== Entries shown

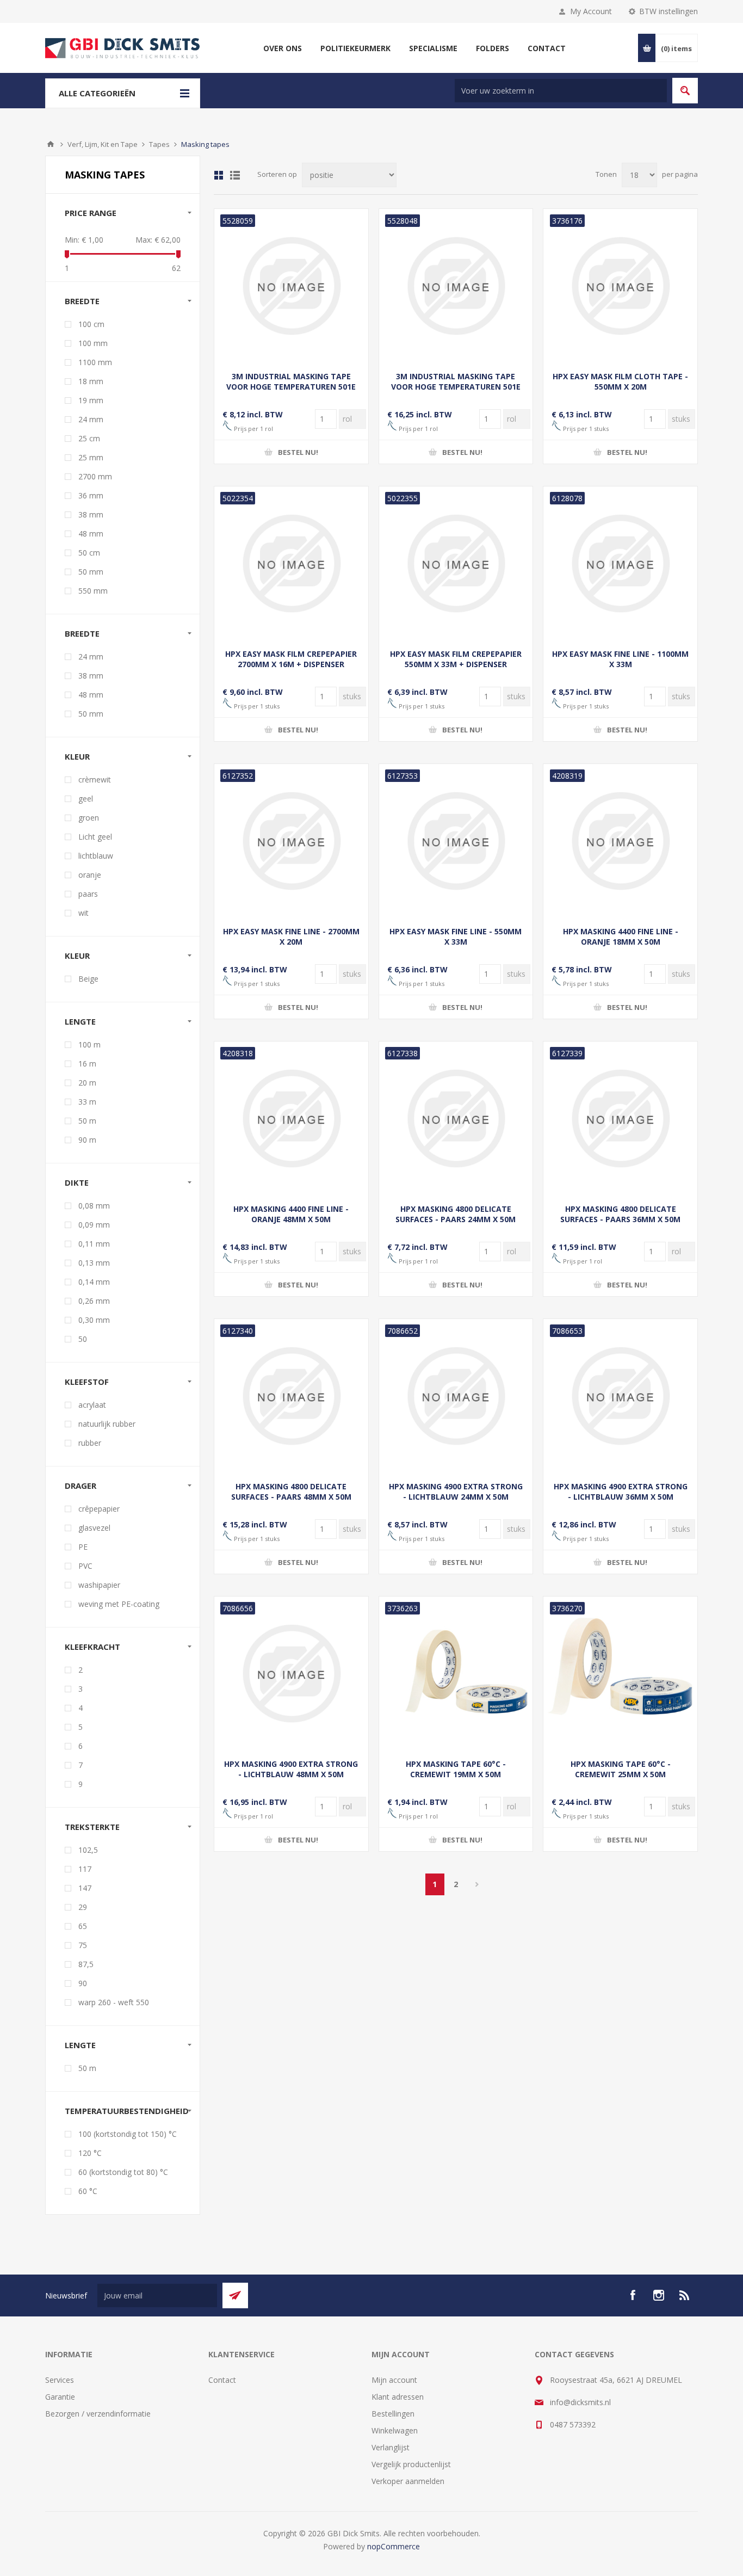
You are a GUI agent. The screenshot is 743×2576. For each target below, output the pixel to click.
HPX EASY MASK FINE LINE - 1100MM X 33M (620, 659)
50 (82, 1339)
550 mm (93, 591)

====
== Entries shown

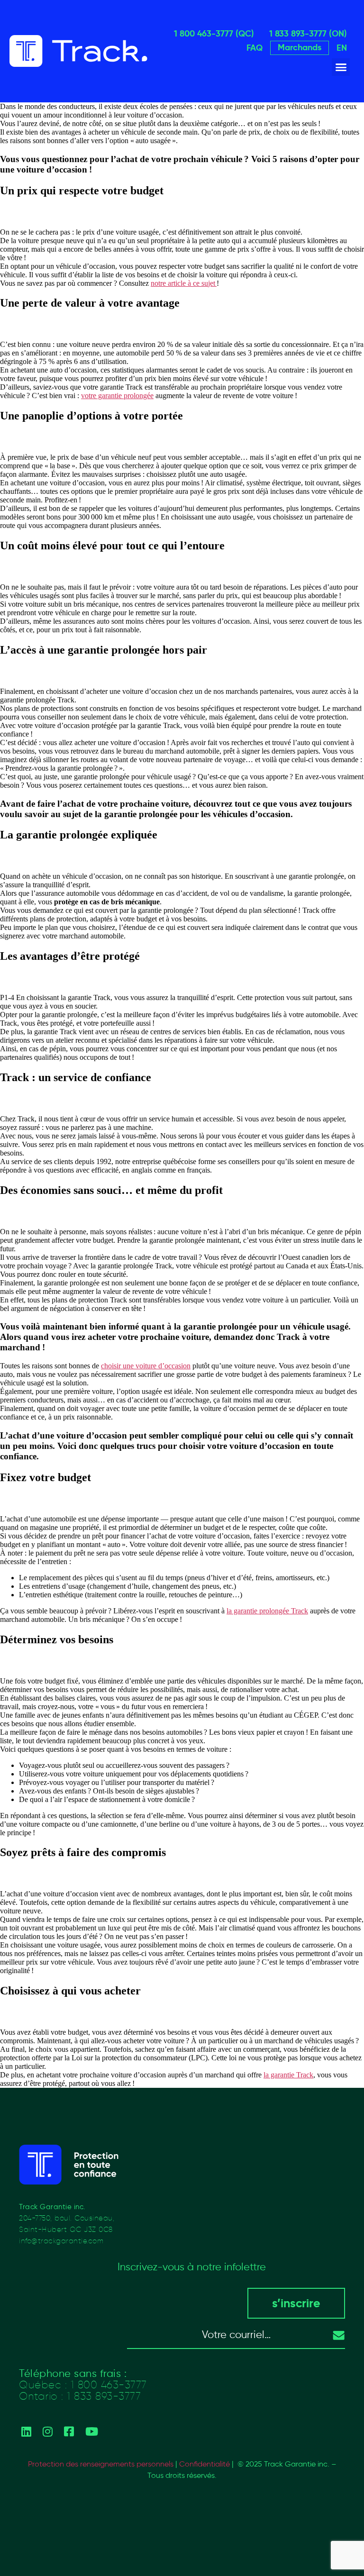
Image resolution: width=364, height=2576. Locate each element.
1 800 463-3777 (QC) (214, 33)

====

Exercise goal » Copy out precisely the lines from the line with "You are a GUI" to the line with "550 mm (93, 591)" in the material above, including those two lines and omitting all the rest.

Result of this exercise »
You are a GUI agent. The screenshot is 743×2576. For each target below, output the pixel to click.
HPX EASY MASK FINE LINE - 1100MM X 33M (620, 659)
50 (82, 1339)
550 mm (93, 591)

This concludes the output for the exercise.